Work order: Of the records below, reproduce only the span that opens with the line containing "Toggle bold formatting" and closes with the last line.

Extracted material:
☆ ☆ ☆ ☆ ☆

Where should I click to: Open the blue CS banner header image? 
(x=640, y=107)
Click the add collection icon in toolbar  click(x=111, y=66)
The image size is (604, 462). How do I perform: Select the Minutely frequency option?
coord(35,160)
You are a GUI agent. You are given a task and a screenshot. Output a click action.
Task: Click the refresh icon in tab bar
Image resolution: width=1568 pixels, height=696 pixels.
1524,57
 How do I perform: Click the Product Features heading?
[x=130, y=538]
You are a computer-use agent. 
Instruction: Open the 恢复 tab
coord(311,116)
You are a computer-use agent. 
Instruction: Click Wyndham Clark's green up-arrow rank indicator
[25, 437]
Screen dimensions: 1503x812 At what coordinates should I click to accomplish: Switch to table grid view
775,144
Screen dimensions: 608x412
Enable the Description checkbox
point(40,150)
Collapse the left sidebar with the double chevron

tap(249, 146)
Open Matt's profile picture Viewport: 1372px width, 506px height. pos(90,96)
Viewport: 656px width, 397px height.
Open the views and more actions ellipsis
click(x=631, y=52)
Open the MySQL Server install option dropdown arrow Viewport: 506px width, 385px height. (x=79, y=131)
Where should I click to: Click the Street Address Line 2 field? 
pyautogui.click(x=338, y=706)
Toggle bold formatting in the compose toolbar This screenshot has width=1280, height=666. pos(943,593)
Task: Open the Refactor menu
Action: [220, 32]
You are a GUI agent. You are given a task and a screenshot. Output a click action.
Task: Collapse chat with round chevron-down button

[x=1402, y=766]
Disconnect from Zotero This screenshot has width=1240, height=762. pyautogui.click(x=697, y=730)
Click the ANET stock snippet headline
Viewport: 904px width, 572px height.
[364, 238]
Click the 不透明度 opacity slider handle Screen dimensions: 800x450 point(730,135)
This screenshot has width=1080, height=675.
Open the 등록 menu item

☆ ☆ ☆ ☆ ☆

Solution to this exercise:
Toggle bold formatting in the compose toolbar This screenshot has width=1280, height=666. pos(943,593)
Task: Open the Refactor menu
Action: [220, 32]
You are a GUI agent. You are given a task and a screenshot. Output a click action.
Task: Collapse chat with round chevron-down button

[x=1402, y=766]
Disconnect from Zotero This screenshot has width=1240, height=762. pyautogui.click(x=697, y=730)
Click the ANET stock snippet headline
Viewport: 904px width, 572px height.
[364, 238]
Click the 不透明度 opacity slider handle Screen dimensions: 800x450 point(730,135)
This screenshot has width=1080, height=675.
Open the 등록 menu item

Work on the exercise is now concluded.